Nuovo Cinema Paradiso
Who cares about seeing a kiss on screen when you can have your own kiss in front of the screen? In the little town of Giancaldo, everything that goes on at the Cinema Paradiso is much more interesting than any movie its projectionist could show. And the light censorship that his buddy, the parish priest, imposes on everyone else in town is hardly the act of evil that the "But muh freedom!" crowd usually portrays it as. In fact, if you look at the parallels which the movie draws between the censorship, the Extraordinary Form of the Mass, and something else I can't mention because it would be the spoiler of all spoilers, it's an act of love. The sort of act of love that is easily misunderstood.

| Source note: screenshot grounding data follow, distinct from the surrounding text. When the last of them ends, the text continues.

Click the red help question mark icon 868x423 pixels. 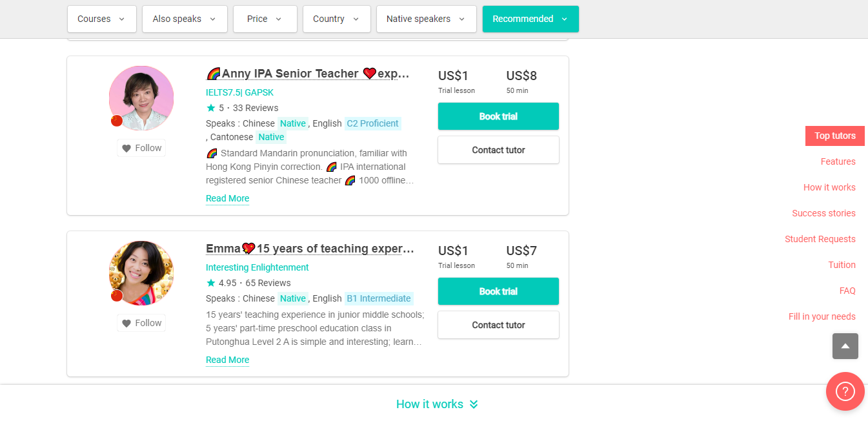coord(845,391)
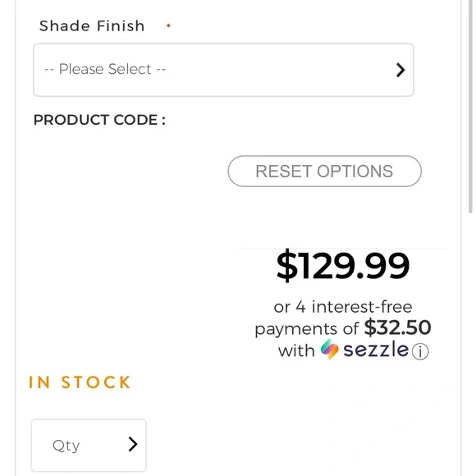
Task: Click the red required asterisk marker
Action: (x=168, y=25)
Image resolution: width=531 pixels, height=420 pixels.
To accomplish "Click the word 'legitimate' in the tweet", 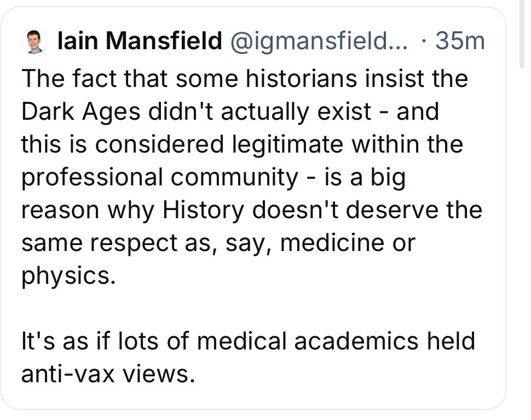I will pyautogui.click(x=288, y=145).
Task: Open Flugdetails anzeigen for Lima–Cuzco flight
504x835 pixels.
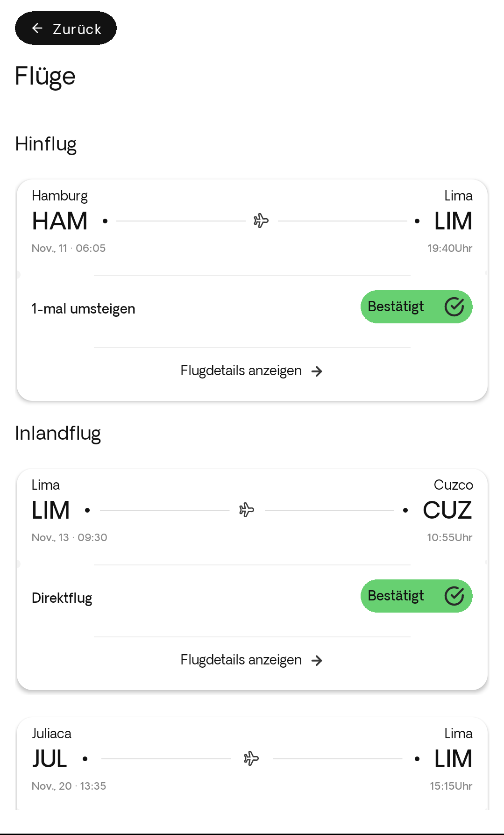Action: point(241,660)
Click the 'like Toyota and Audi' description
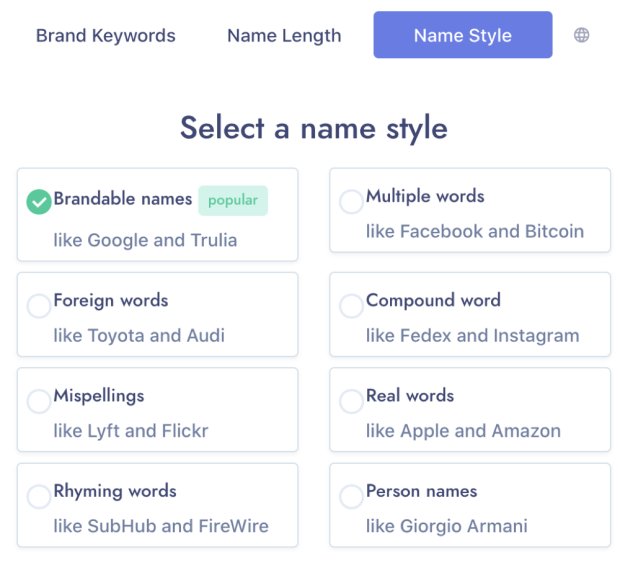The image size is (620, 578). click(139, 335)
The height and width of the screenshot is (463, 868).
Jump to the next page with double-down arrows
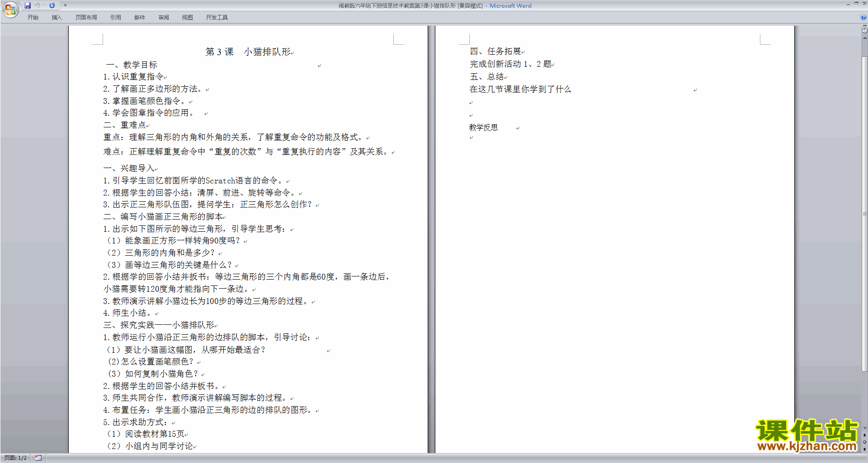(x=864, y=449)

In the previous Locus Focus discussion, Stilwell brought up the idea that coming together as an audience creates a communion among people. We definitely see that among the cinephiles in Giancaldo. Indeed, the full movie house is such a microcosm of humanity that it's a mess--sometimes a literal mess, because people in the audience are eating, smoking, spitting, and possibly even changing babies' diapers. But what I really mean is that the Cinema Paradiso has room for the dedicated priest, the town prostitute, the mayor, illicit lovers, a nursing mother, a man who is just there to sleep, children of all ages, and every other type you could possibly name. It's almost like church, really.

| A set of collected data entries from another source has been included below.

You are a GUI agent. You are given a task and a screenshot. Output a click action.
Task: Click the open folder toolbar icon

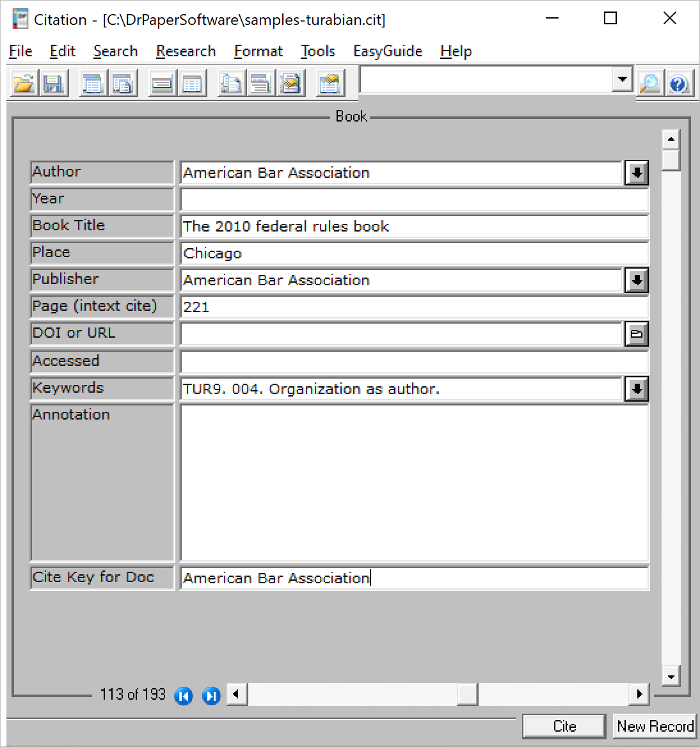pos(24,84)
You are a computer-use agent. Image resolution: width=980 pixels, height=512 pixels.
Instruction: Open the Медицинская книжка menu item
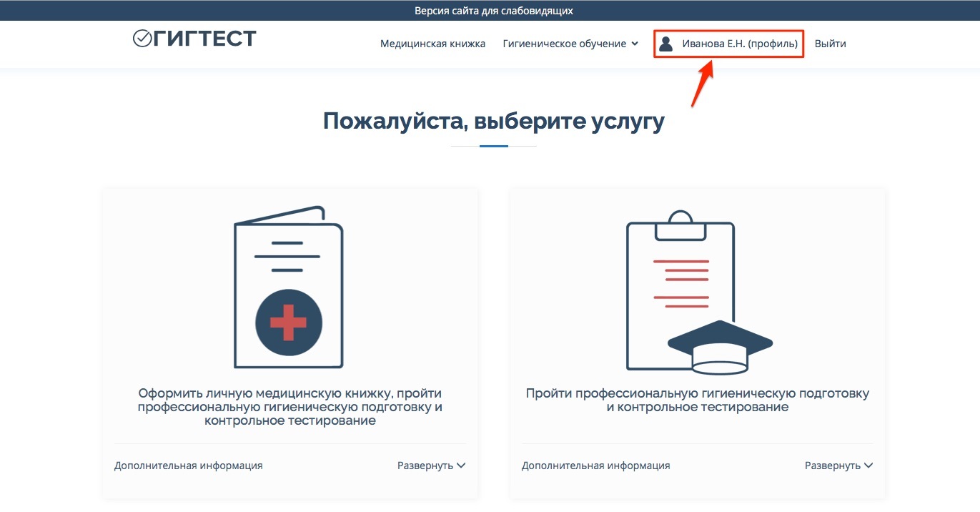click(432, 44)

There's something unexpectedly appealing about that messy crowd, for whom our current ideas of cinema etiquette would stink of antiseptic Puritanism. Do we blame the Protestantising influence of television technology, which has made us think of communal things in sola ways? The movie itself suggests that we can. Of course, I hurl this stone at my own glass house: I watched Cinema Paradiso on my laptop, in my bedroom, with no one for company.

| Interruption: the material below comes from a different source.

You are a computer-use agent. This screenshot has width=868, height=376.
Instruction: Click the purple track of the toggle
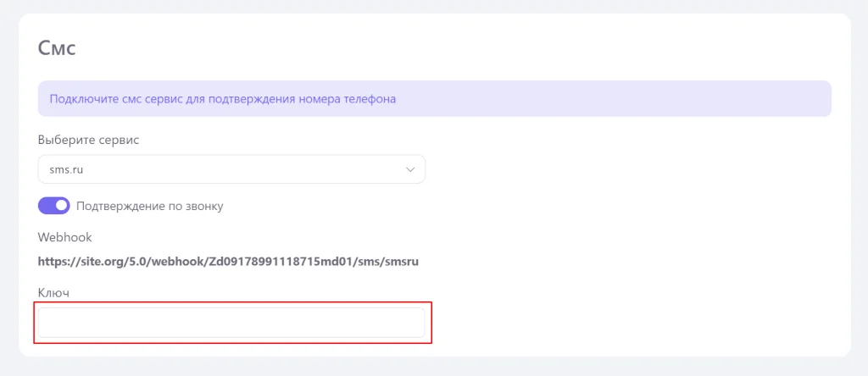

That's how I watch most movies these days. And when I do actually go to the cinema, my barely-there tolerance of others exposes me as the modern spoiled brat that I am. For as rude as it is for people to disturb the concentration of others, it is something even darker to resent them for it. When we divide the world into "good" audience members and "bad" audience members, we forget the idea of communion (which does remain, despite our best efforts to supplant it with commerce) . . . and we imagine that everything would be perfect if the "bad" ones just cleaned up their act or got thrown out. If you look carefully at anything you would describe as "man's inhumanity to man," you'll see the same splitting of groups into "good" and "bad," and the same sense that the "good" will not survive if the "bad" are allowed to.
It's hard to accept that the main reason good things don't last is that it is the nature of earthly things to pass away. But sometimes, if we're lucky, they leave something behind for us to remember them.
Question of the Week: What is your idea of an ideal place to watch movies?